Bankalar Caddesi’nde Fransız asıllı Levanten Mimar Alexandre Vallaury’nin
tasarımı olan, 1892 yılında Merkez Bankası (Bank Imperiale Ottomane) olarak
hizmete açılan, Türkiye’de döneminin en önemli mimari yapıtlarından olan bina
bir süre önce tümüyle boşaltıldı, bütün bankacılık faaliyetlerinden arındırıldı.
Şimdi burası on bin metrekarelik bir kültür sanat merkezine dönüştürüyor.
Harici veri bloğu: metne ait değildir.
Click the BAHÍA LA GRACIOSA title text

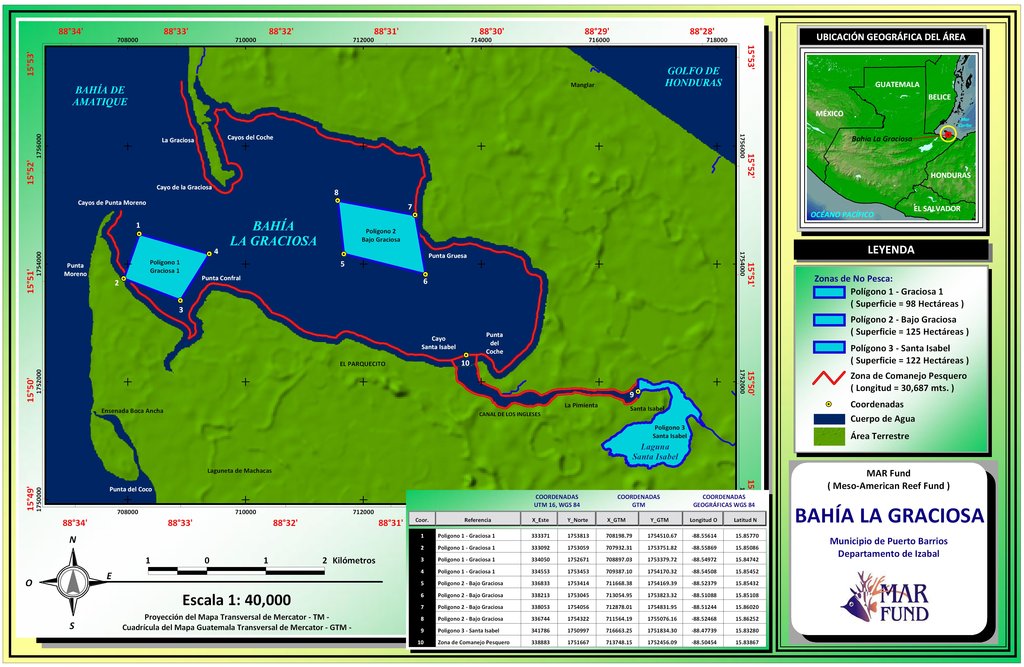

Kültür merkezine dönüştürülecek ikinci yapı ise Beyoğlu’ndaki Platform
Garanti Güncel Sanat Merkezi… Burası da beş bin metrekare… Restorasyon
çalışmaları mimar Han Tümertekin tarafından yönetiliyor.
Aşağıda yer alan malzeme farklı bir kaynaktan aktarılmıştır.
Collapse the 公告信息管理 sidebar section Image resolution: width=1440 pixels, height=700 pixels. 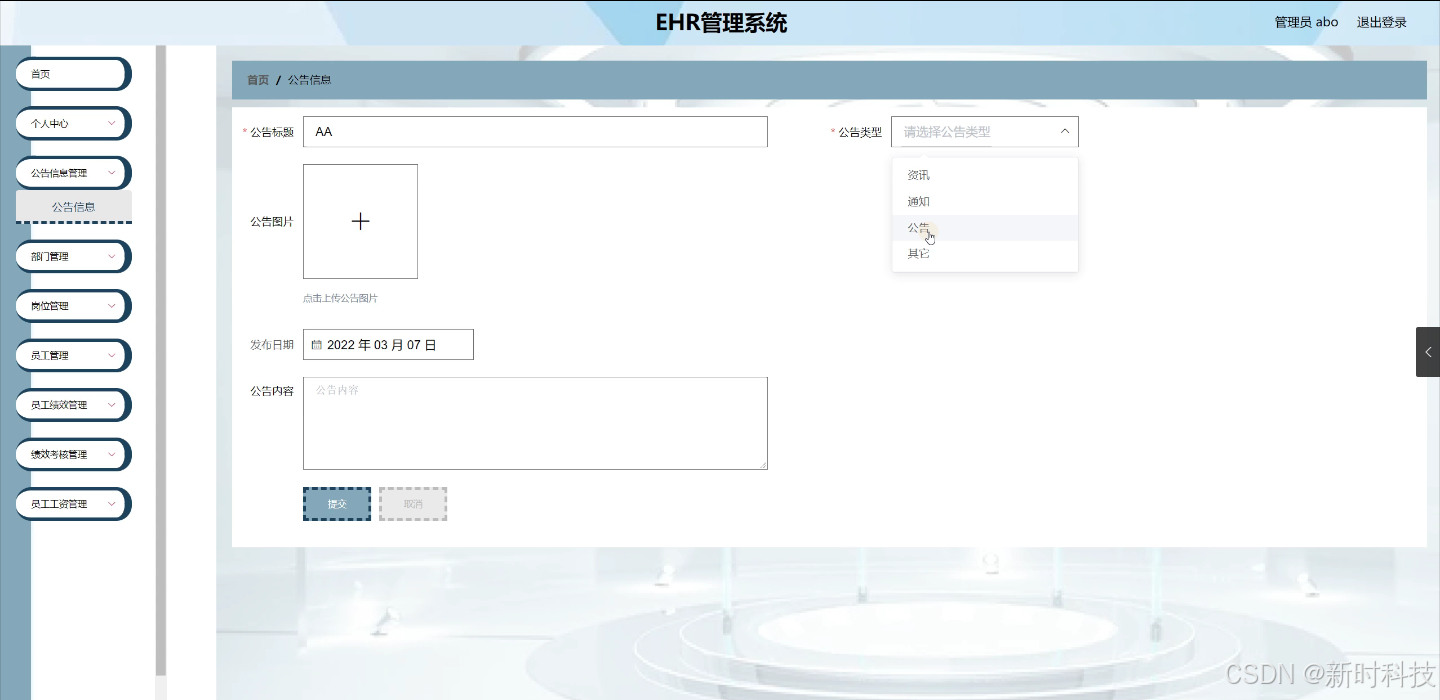click(72, 172)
Hey! Yandaki merkez binası!
Galata binasını mimar Tümertekin, program direktörü Vasıf Kortun, Garanti
Bankası Genel Müdür Yardımcısı Nafiz Karadere ve Garanti Kültür Genel Yönetim
Direktörü Sima Benaroya eşliğinde dolaşırken şu bilgileri alıyorum:
Her iki yapının da özgün mimarisi ortaya çıkarılacak. Farklı işlevlere ama
sürekli ilişkiye sahip olacaklar.
Galata’dakinde 100 bin cilt kapasiteli bir kütüphane, açık ve kapalı
arşivler, çok sayıda seminer ve toplantı salonu, oditoryum, Osmanlı Bankası
Müzesi, sergi salonları yer alacak… Giriş holünde dijital teknoloji duvarıyla
sonsuz iletişim…
Beyoğlu’ndaki yapı ise yoğun insan trafiğini karşılayacak. Caddenin devamı
gibi. Burada aynı anda çeşitli sergiler açılabilecek. Hedefte ulusal ve
uluslararası etkinlikler var.
Gezim sona erip Bankalar Caddesi’ne çıktığımda karşımdaki görkemli dış
cepheye baktım ve EYVAH!
Bu ikiz binanın yarısında halen Merkez Bankası var. Düşünün bir yanı aslına
uygun biçimde yenilenmiş 100 yıllık görkemli bir yapı ve içinde çağdaş bir
kültür merkezi… Yanında kararmış yıpranmış bir banka! Merkez bankası da bir an
önce restorasyona karar vermeli ve burayı bir kültür kurumuna dönüştürmenin
yollarını aramalı.
Leonardo’dan sevgiler
1978’den beri Ankara’da hizmet veren Leonardo Sanat Galerisi İstanbul’da da
etkinliklere başlayalı meğer beş yıl olmuş! Orayı görmem için ve ben bu galeriyi
bunca zamandır görmemiştim! Gitmem için Mustafa Eren gibi sıkı bir grafiker, bin
yıllık bir dostun sergi açması gerekti…
Levent’te aynı zamanda atölye işlevi gören bahçe içindeki bu galeride,
Mustafa Eren’in hat sanatını Latin Harfleri’yle de yorumlayarak nelere
getirdiğini görün… 13 yaşında Denizli’de “tabelacı çıraklığıyla”, sonra İstanbul
Tatbiki Güzel Sanatlar Yüksek Okulu’nda yazı bölümünü seçen tek öğrenci olarak
başlayan bir serüven… “Sanat Dergisi”nin emektar çizeri Mustafa’ya “Güzel
sözler, güzel yazılmalı” dediği için de teşekkürler.